Dollars and Jens
Friday, January 06, 2006
financial reporting
It's a new year, and this is likely to last as long as a typical New Year's resolution, but let's start a Friday feature on a particularly bad example of financial reporting, probably from money.cnn.com. What we're looking for is the construction of explanations for market moves that are explicitly, and more directly, contradicted by other market moves. For example,
NEW YORK (CNNMoney.com) - Stocks climbed Friday morning as investors welcomed a weaker-than-expected December jobs report, betting that it means the Federal Reserve can stop its rate-hiking campaign in the near future.The most direct indicator of market expectation of Federal Reserve rate action comes from federal funds futures, which moved toward predictions of higher likelihood of rate hikes this morning on the jobs report.
Bonus points for a story containing such evidence of its own dubiousness, as in
That may have been what the Treasury market was reacting to. Prices inched lower, raising the yield on the 10-year note to 4.37 percent from around 4.35 percent late Thursday.Longer-term rates aren't directly related to fed action, as short-term rates pretty much are, but they track it more closely than the stock market does.

## Data:
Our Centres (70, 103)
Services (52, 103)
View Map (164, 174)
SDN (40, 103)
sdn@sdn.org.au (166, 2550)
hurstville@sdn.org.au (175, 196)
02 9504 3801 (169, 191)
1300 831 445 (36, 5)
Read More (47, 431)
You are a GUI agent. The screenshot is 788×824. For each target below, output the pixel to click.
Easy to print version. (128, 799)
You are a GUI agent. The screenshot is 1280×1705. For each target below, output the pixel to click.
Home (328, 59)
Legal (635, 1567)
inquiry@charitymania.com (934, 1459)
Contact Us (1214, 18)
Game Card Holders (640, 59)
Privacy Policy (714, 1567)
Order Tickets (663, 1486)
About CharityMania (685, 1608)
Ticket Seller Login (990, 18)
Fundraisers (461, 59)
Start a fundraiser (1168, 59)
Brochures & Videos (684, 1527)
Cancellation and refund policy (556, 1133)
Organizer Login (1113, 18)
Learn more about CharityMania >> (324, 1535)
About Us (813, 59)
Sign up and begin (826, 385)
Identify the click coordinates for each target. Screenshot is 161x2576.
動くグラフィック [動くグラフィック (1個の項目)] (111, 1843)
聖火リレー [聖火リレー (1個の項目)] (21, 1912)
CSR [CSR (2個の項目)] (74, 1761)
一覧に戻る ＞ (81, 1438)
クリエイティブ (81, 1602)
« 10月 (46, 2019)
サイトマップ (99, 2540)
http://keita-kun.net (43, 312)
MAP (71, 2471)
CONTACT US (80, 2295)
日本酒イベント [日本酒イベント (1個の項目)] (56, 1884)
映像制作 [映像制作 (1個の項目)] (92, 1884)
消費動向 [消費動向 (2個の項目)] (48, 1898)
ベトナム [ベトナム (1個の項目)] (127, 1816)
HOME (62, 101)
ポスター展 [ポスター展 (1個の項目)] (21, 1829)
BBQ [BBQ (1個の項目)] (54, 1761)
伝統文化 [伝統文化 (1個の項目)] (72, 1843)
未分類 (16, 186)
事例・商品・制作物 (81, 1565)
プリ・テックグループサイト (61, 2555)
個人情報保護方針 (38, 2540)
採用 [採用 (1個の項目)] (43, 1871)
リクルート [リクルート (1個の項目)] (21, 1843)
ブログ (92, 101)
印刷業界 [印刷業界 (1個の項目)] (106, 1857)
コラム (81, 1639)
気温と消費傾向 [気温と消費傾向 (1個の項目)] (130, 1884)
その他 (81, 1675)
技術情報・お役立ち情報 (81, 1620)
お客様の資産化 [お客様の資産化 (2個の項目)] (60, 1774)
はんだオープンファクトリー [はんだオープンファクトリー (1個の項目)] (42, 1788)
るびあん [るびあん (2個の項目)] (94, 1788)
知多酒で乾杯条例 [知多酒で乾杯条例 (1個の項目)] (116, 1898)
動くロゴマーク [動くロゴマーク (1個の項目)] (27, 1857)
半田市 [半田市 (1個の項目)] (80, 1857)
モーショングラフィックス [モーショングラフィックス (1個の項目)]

## Task objective:
Repeat the full blog post about financial reporting word for word. You can ignore the items.

## Task response:
Dollars and Jens
Friday, January 06, 2006
financial reporting
It's a new year, and this is likely to last as long as a typical New Year's resolution, but let's start a Friday feature on a particularly bad example of financial reporting, probably from money.cnn.com. What we're looking for is the construction of explanations for market moves that are explicitly, and more directly, contradicted by other market moves. For example,
NEW YORK (CNNMoney.com) - Stocks climbed Friday morning as investors welcomed a weaker-than-expected December jobs report, betting that it means the Federal Reserve can stop its rate-hiking campaign in the near future.The most direct indicator of market expectation of Federal Reserve rate action comes from federal funds futures, which moved toward predictions of higher likelihood of rate hikes this morning on the jobs report.
Bonus points for a story containing such evidence of its own dubiousness, as in
That may have been what the Treasury market was reacting to. Prices inched lower, raising the yield on the 10-year note to 4.37 percent from around 4.35 percent late Thursday.Longer-term rates aren't directly related to fed action, as short-term rates pretty much are, but they track it more closely than the stock market does.